However, even if we assume that this goal of "collect all the runes for a high score" is a desirable goal, is it really violated by a linear function? I am not sure I am parsing your next statement correctly, but it seems that you're making a mistake. All that is required for the next rune to be worthwhile is to have the time taken to collect it less than the average time taken to collect all the runes so far. The time taken to collect a rune does not need to be progressively shorter with each rune. Since the first rune typically takes the most time to collect by far (the rest take a relatively short time), the former condition will almost always be satisfied. For confirmation's sake, I took one of Yermak's high score games from here:

Spoiler: show
Rune Turn Average time to collect N - 1 runes Time taken to collect Nth rune
1st 5654 undefined 5654
2nd 6668 5654 1014
3rd 8031 3334 1363
4th 9227 2677 1196
5th 9742 2307 515
6th 10387 1948 645
7th 10726 1731 339
8th 10877 1532 151
9th 11197 1359 320
10th 11543 1244 346
11th 12008 1154 465
12th 12630 1091 622
13th 13093 1052 463
14th 13686 1007 593
15th 14604 973 918


You can see that for each rune, the third column is smaller than the fourth column. So, for each rune, it is worthwhile to collect the rune. (These calculations ignore the XP term, but it's hard to include the term without explicitly defining the constants.)

duvessa wrote:
bel wrote:XL = player experience level (including partial levels, so a player at XL 14 and halfway to the next level would have XL = 14.5)
No. The existing system uses total experience gathered instead of XL for real, good reasons, not just to confuse you:
1. XL is capped. Total experience gathered is not. With your proposal a character that quits upon reaching XL27 gets a higher score than one that dies later on (with the same runes); "hackable"!
2. XL drain exists, and probably shouldn't penalize your score.
3. Now you have to add experience aptitude to the species factor too, except whoops, remember XL is capped, so now species scores are either screwed up at XL27, or screwed up at all non-27 XLs.

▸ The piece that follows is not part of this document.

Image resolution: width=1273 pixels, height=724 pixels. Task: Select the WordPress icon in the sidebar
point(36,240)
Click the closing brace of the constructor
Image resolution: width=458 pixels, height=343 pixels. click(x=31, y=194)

I am not wedded to using XL instead of XP -- it is perfectly possible that the older system is superior. But these reasons aren't really compelling.

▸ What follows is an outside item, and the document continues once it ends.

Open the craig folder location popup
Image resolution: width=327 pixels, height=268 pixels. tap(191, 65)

1. The case is too marginal to bother with, because by quitting you are forever giving up the chance to win (winning gets you a higher score). So "quitting at XL 27" is not a "hack" if you're looking to maximize score.
2. I am not sure what XL drain means. I thought draining just modified your skills.
3. Species factor already exists in my proposal, so I don't think this factor is too important.

However, as I said, I am perfectly fine with using the old XP system if it is felt that it offers significant advantage. I, personally, don't see the advantages as worth the extra complexity.

duvessa wrote:
bel wrote:O = 1 if player has the orb
Why? What's so great about dying on the orbrun that it needs to have a bonus over other death scores?

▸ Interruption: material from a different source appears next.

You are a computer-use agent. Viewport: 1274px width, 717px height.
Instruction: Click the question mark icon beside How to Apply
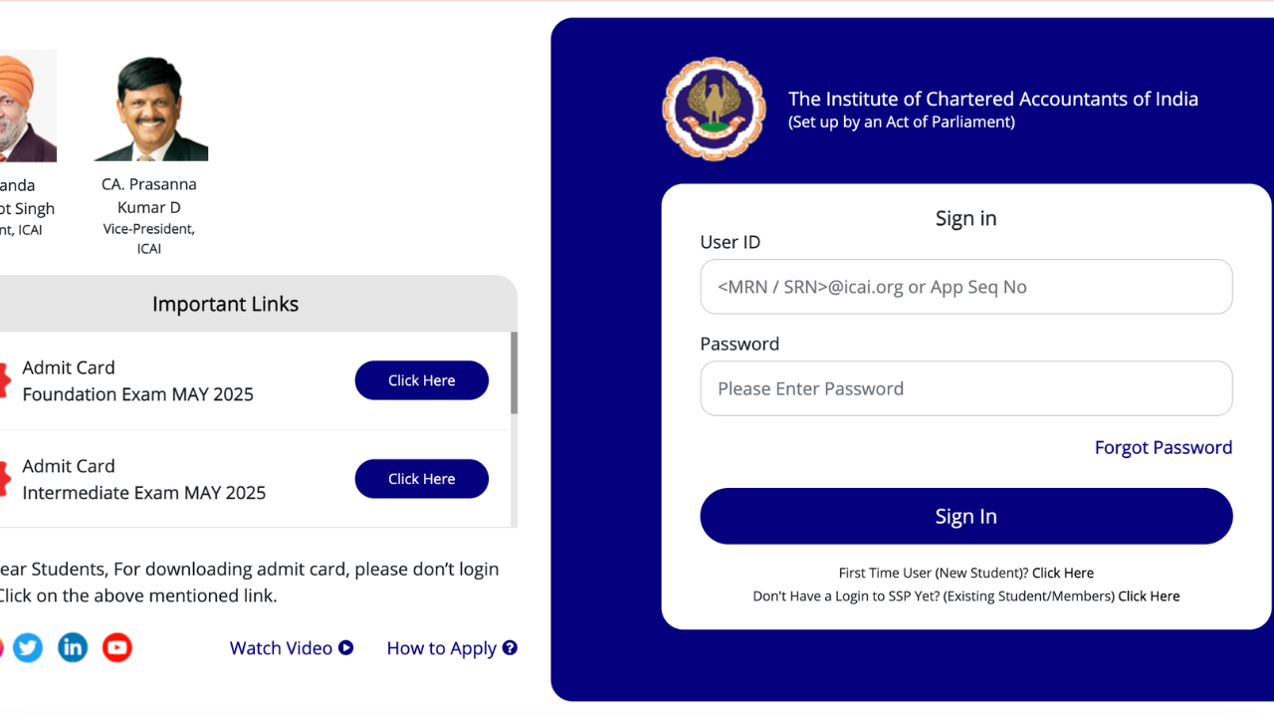(x=510, y=648)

This is a mistake by me. It should be "O = 1 if player wins" (while carrying the orb, obviously).

duvessa wrote:
bel wrote:T1 = length of time which player spent as a chei worshipper
Please no. Just because Chei is good for score in the existing system doesn't mean you should add a kludge to the new system to keep Chei good for score.

I am not adding a kludge to the new system to keep Chei good for score. I am adding a kludge to not make Chei (or Nagas) randomly bad for no reason. The point is that score should reflect skill/achievements. A Chei worshipper who leaves half the dungeon unexplored would have the same score as a human who explores the entire dungeon. Obviously winning a game where you dive a ton is harder than winning a game while playing normally. So this situation makes no sense if we keep in mind our goal.

duvessa wrote:My other concern with the design of your new scoring function is how it deals with losing games. Most players lose a lot. These players will expect to get higher scores when they "get further" in the game. The current score formula accomplishes this very well (for all its other problems), by making losing game scores depend almost entirely on experience gathered, and slightly on number of runes gathered.
Yours, however, divides score by turns in losing games too, not just winning ones. So you risk a situation where a character that plays very efficiently up to D:10 and dies gets a higher score than a slow character that dies in Snake. This might make sense to experienced players, but will not be intuitive for new ones, especially offline players that see their own high score list at the end of every game.

This is a tricky problem. I don't know if I have an answer to this objection. I will think about it more.

However, I am not sure that this would matter in practice. This is because the same player wouldn't "play up to D:10 efficiently" and then "play very slowly till he dies in Snake". Again, I am not sure that this situation cannot happen, but it seems unlikely to me.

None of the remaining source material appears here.